Nothing
#' Analysis of extrapolation risks using the MOP metric (for single scenario)
#'
#' @description
#' Calculates the mobility-oriented parity metric and other sub-products to
#' represent dissimilarities and non-analogous conditions when comparing a set
#' of reference conditions (M) against another set of scenario conditions (G).
#'
#' @usage
#' single_mop(data, new_variables, subset_variables = FALSE,
#' mask = NULL, type = "basic", na_in_range = TRUE,
#' calculate_distance = FALSE, where_distance = "in_range",
#' distance = "euclidean", scale = FALSE, center = FALSE,
#' fix_NA = TRUE, percentage = 1, comp_each = 2000, tol = NULL,
#' rescale_distance = FALSE, parallel = FALSE, ncores = NULL,
#' progress_bar = TRUE, write_files = FALSE, out_dir = NULL,
#' overwrite = FALSE)
#'
#' @param data an object of class `fitted_models` returned by the
#' [fit_selected()] function, an object of class `prepared_data` returned by
#' the [prepare_data()] function, or an object of class `calibration_results`
#' returned by the [calibration()] function.
#' @param new_variables a SpatRaster or data.frame of predictor variables.
#' The names of these variables must match those used to prepare the date or
#' calibrate the models provided in `data`.
#' @param subset_variables (logical) whether to include in the analysis only the
#' variables present in the selected models. Only applicable if `data` is a
#' `fitted_models` object. Default is FALSE
#' @param mask (SpatRaster, SpatVector, or SpatExtent) spatial object used to
#' mask the variables (optional). Default is NULL.
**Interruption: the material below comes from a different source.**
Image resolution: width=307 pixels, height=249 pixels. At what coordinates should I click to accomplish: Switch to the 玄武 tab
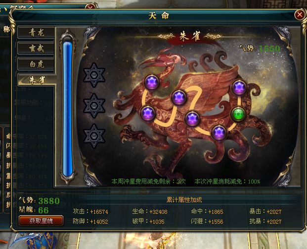(x=36, y=48)
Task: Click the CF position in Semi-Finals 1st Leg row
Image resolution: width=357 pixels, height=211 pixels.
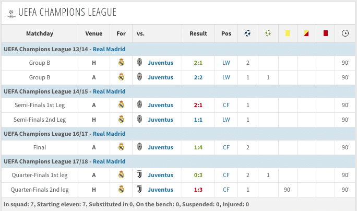Action: pyautogui.click(x=226, y=105)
#' @param type (character) type of MOP analysis to be performed. Options
#' available are "basic", "simple" and "detailed". See Details for further
#' information.
#' @param na_in_range (logical) whether to assign `NA` to regions within the
#' projected area (G) where environmental conditions fall within the range of
#' the calibration data (M). If `TRUE` (default), these regions are assigned
#' `NA`. If `FALSE`, they are assigned `0` in the simple and basic MOP outputs,
#' and `"within ranges"` in the detailed MOP output.
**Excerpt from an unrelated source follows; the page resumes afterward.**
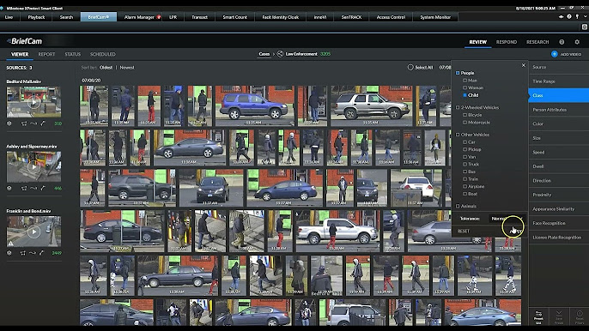Open the BriefCam help question mark icon
The width and height of the screenshot is (589, 331).
pyautogui.click(x=562, y=42)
#' @param calculate_distance (logical) whether to calculate distances
#' (dissimilarities) between m and g. The default, FALSE, runs rapidly and does
#' not assess dissimilarity levels.
#' @param where_distance (character) where to calculate distances, considering
#' how conditions in g are positioned in comparison to the range of conditions
#' in m. Options available are "in_range", "out_range" and "all". Default is
#' "in_range".
#' @param distance (character) which distances are calculated, euclidean or
#' mahalanobis. Only applicable if calculate_distance = TRUE.
#' @param scale (logical or numeric) whether to scale as in
#' \code{\link[base]{scale}}. Default is FALSE.
#' @param center (logical or numeric) whether to center as in
#' \code{\link[base]{scale}}. Default is FALSE.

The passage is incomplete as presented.